By Mikkel Hyldebrandt

After watching street preachers antagonize people year after year at Atlanta Pride, artist Matthew Terrell created what also proved to be his most ambitious work yet – “the Hate Shield” – that debuted on October 12 at Pride. 

Your project, “the Hate Shield,” debuted at the recently concluded Atlanta Pride. Tell us a little bit about what they are? 

I came up with this idea about three years ago, when I watched as street preacher, Ruben Israel kept on creating near-violent situations at the entrance of Piedmont Park for Pride. He would antagonize people walking by with his bullhorn, and then get up into his face. The police officers were constantly keeping people from throwing fists—which is what Ruben and his gang want: a proof that gays are violent and a lawsuit he can file against someone. In front of Ruben were some people from Pansy Patrol who had bravely left their post of the Westboro people, who only carry signs but not bullhorns. These intrepid folks were trying to yell “LOVE” over a 120-decibel bullhorn, which just makes them lose their voice.
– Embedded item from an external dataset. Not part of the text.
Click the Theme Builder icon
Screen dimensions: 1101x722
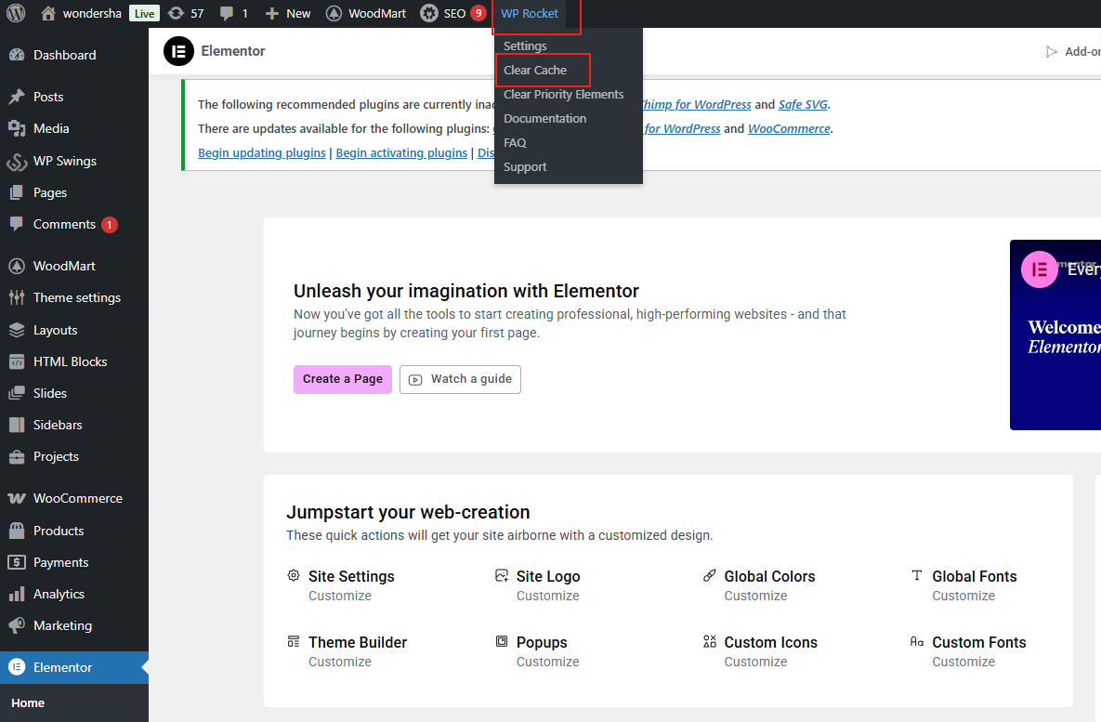[x=294, y=642]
It was such chaos, and I wanted to find a way to diffuse the situation. After watching Ruben’s group for years, I designed “The Hate Shield” with grants from Fulton County Arts and Culture and the Atlanta Mayor’s Office of Cultural Affairs. The shield is mobile sound dampening wall units that are 4×8 feet each and weigh under 20 pounds. They can be lifted very high into the air because Ruben’s crew sometimes lifts their megaphones to point at people. On the backside of each panel is a mirror, so the hate preachers have to look at themselves the entire time they are out there. I wanted to have a conceptual aspect to the piece. These hate preachers need to be convicted in their own conscience by seeing their hate reflected back at them.

What do you think is the most powerful feature of “the Hate Shield”?
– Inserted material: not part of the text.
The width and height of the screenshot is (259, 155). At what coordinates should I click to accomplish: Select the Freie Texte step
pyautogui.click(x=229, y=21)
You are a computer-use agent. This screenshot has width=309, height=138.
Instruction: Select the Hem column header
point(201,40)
I think the physical barrier aspect is the one that most people don’t realize is incredibly powerful. We made sure that the hate preachers could literally not see anybody, and so they were not able to target people, make eye contact, and pick fights. In previous years I saw the police constantly stopping fights from breaking out. That didn’t happen once. In fact, we had so much of a barrier that many people walking by had no clue what was going on behind the walls. My number one goal for this project was for the average Pride-goer to not even notice these hate preachers, and to have a lovely uninterrupted day at the festival.

How do you think your shields work differently from other groups trying to shield a gay parade or event from anti-LGBTQ protesters?

What I realized early on is that sound is a weapon. These hate preachers were using their ability to project sound as an offensive tactic. Pansy Patrol and Angel Action do an incredible job of blocking site of the protestors and their signs, as well as adding a general bit of levity and LOVE to a tense situation. But, as arms races go, some of the hate preachers use their megaphones to blast through the Pansies and Angels. That’s where The Hate Shield comes in. When you have broadcast sound, the first line of defense needs to neutralize it. When we combined The Hate Shield with the Pansies and Angels—it was an incredible scene. The Pansies were singing “All You Need is Love,” and with the help of The Hate Shield, you couldn’t hear the preachers at all.

You have received quite a bit of positive response (CNN, WABE, OUT.com, Advocate, and more) – what does that tell you?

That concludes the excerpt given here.